I address this issue in one of the chapters of the latest version of
the spec on GitHub.  Notice that the CL PACKAGE is always protected,
in that no symbols can be added to it or removed from it.  The user
should not have such rights either.  What the user might want to
modify though, is the ENVIRONMENT that maps names objects.  Again,
when it comes to system FUNCTIONS, this mapping can not be modified.
But the mapping can be modified for certain system VARIABLES, such as
*PRINT-BASE*.  When systems such as SBCL refer to "package locks" they
also mean that one cannot modify the part of the environment that the
HyperSpec says one is not allowed to.  The user might also want to
modify certain system OBJECTS such as generic functions (by adding
methods).

In what I wrote, I suggest a two-level user environment where level 0
in inherited from the system.  I don't know whether more than one two
levels would be useful.  Also, I don't have an opinion as to whether
modifiable stuff is cloned when the user environment is CREATED or if
it is done lazily when the user wants to modify an object or a binding
that is permitted to modify.

> Considering this notion of lisp environment, with the need for
> protection,  I would say that the unit in such a system would be the CL
> COMPILATION-UNIT.  Which can be as small as a single function, or as big
> as a whole (asdf) system compiled and optimized in a single
> with-compilation-unit.
---
Request a:
Translate this sentence from the Lisp environment post into Spanish: "The user should not have such rights either."
The entries that follow the Lisp environment post have no connection to it.

Records supplied:
---
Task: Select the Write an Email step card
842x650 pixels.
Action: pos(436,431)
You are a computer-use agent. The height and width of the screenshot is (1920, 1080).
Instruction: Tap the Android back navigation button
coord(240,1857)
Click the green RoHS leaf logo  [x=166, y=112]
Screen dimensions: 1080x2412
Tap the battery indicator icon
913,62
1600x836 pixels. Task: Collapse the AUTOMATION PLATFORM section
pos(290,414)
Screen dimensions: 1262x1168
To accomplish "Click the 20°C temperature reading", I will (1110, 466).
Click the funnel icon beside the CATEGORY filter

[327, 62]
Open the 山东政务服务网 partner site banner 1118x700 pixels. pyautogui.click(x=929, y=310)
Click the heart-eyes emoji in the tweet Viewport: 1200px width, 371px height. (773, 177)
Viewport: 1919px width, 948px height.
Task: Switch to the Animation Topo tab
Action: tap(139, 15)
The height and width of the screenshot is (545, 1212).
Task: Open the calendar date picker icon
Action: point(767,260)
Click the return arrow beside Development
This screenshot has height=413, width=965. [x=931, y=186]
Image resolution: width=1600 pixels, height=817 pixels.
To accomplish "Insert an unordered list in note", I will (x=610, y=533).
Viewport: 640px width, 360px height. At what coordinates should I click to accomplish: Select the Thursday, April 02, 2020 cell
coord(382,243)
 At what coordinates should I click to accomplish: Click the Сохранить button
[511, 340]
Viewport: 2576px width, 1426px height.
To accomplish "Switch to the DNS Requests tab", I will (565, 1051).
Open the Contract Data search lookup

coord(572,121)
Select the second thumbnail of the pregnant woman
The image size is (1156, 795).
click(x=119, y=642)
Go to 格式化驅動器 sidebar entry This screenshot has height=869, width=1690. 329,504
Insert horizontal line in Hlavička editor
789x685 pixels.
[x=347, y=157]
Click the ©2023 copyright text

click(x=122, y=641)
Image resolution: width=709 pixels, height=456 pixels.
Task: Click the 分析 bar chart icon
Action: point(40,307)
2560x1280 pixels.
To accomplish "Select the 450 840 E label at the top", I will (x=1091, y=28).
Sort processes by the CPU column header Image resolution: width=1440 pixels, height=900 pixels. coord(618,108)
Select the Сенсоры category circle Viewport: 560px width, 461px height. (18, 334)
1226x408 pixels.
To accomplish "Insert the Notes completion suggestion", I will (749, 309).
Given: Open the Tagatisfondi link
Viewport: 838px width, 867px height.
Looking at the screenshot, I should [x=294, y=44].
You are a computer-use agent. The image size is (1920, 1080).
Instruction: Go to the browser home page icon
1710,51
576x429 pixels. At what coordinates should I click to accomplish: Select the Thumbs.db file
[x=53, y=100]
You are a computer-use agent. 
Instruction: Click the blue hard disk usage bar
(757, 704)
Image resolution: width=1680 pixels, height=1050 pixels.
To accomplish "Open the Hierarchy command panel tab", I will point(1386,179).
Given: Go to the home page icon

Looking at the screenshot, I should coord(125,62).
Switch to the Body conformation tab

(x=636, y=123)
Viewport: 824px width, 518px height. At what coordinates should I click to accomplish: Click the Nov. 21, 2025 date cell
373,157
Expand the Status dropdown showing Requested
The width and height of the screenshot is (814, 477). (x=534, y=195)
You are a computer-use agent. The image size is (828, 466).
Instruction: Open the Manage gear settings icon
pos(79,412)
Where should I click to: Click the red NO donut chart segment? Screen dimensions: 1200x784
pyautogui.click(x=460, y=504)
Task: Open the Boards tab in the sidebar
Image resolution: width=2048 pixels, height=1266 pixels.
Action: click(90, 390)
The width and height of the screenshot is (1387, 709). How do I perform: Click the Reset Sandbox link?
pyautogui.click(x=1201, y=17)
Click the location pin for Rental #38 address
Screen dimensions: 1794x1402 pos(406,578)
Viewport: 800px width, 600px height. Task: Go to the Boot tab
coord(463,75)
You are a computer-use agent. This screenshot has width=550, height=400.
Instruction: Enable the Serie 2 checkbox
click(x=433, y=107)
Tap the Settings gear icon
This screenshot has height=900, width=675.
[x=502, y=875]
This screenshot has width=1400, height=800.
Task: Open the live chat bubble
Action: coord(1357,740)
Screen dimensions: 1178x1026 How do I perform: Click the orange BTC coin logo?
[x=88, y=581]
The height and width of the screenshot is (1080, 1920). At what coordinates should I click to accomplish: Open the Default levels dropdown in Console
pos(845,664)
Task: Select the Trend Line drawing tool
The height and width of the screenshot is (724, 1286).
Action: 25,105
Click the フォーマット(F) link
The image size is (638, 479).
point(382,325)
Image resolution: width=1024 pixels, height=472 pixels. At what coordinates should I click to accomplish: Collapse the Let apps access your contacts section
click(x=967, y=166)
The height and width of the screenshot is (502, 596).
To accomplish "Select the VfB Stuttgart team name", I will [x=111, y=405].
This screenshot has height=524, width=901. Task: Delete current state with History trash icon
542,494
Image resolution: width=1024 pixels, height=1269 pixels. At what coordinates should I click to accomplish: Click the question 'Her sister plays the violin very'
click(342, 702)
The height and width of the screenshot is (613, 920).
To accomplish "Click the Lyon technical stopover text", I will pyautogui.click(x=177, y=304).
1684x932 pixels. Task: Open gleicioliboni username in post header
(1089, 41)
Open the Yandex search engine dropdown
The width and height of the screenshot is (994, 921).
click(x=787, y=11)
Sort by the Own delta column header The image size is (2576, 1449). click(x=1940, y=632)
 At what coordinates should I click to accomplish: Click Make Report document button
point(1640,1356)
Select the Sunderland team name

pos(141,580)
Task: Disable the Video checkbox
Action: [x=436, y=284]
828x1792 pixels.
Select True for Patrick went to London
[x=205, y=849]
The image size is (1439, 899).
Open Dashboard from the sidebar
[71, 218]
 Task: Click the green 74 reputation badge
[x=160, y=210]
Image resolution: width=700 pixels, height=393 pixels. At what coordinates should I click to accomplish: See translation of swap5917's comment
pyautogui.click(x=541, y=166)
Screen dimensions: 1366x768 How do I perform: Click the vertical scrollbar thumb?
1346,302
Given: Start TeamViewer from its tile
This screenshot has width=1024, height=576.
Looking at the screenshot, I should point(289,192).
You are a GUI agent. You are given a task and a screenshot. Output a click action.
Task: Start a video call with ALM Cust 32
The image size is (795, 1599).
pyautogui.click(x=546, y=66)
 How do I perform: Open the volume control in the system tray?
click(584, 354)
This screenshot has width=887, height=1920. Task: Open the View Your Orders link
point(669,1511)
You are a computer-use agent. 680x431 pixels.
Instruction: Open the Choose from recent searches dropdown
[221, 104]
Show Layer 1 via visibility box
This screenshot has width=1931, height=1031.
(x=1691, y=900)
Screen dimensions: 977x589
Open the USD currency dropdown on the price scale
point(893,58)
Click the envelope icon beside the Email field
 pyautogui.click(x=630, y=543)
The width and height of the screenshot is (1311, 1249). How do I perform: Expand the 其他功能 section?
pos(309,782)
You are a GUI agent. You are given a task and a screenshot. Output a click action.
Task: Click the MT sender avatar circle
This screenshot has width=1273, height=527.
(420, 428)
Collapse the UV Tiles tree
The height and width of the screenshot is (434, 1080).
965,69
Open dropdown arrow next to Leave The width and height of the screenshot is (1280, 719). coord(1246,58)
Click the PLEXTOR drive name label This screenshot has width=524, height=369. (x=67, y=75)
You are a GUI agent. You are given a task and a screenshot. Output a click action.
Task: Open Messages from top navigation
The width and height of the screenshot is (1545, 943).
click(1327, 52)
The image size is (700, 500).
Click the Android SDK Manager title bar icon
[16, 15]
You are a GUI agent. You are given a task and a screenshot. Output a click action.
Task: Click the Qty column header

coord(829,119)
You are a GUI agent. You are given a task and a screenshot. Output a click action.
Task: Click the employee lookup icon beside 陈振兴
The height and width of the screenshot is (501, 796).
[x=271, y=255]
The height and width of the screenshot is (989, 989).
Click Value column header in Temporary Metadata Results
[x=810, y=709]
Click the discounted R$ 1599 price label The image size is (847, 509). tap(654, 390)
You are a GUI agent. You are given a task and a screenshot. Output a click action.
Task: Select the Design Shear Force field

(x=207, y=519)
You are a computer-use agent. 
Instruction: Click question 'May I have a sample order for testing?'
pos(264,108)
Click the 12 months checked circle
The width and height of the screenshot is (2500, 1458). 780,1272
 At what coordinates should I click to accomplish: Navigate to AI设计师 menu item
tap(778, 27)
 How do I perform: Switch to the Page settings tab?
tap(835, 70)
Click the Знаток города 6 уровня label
---
Request b:
Please extract the lines of the entries from the line with "576x429 pixels. At" to the line with "pyautogui.click(x=1201, y=17)", reproducing them without any change.

Full solution a:
El usuario tampoco debería tener tales derechos.

Full solution b:
576x429 pixels. At what coordinates should I click to accomplish: Select the Thumbs.db file
[x=53, y=100]
You are a computer-use agent. 
Instruction: Click the blue hard disk usage bar
(757, 704)
Image resolution: width=1680 pixels, height=1050 pixels.
To accomplish "Open the Hierarchy command panel tab", I will point(1386,179).
Given: Go to the home page icon

Looking at the screenshot, I should coord(125,62).
Switch to the Body conformation tab

(x=636, y=123)
Viewport: 824px width, 518px height. At what coordinates should I click to accomplish: Click the Nov. 21, 2025 date cell
373,157
Expand the Status dropdown showing Requested
The width and height of the screenshot is (814, 477). (x=534, y=195)
You are a computer-use agent. The image size is (828, 466).
Instruction: Open the Manage gear settings icon
pos(79,412)
Where should I click to: Click the red NO donut chart segment? Screen dimensions: 1200x784
pyautogui.click(x=460, y=504)
Task: Open the Boards tab in the sidebar
Image resolution: width=2048 pixels, height=1266 pixels.
Action: click(90, 390)
The width and height of the screenshot is (1387, 709). How do I perform: Click the Reset Sandbox link?
pyautogui.click(x=1201, y=17)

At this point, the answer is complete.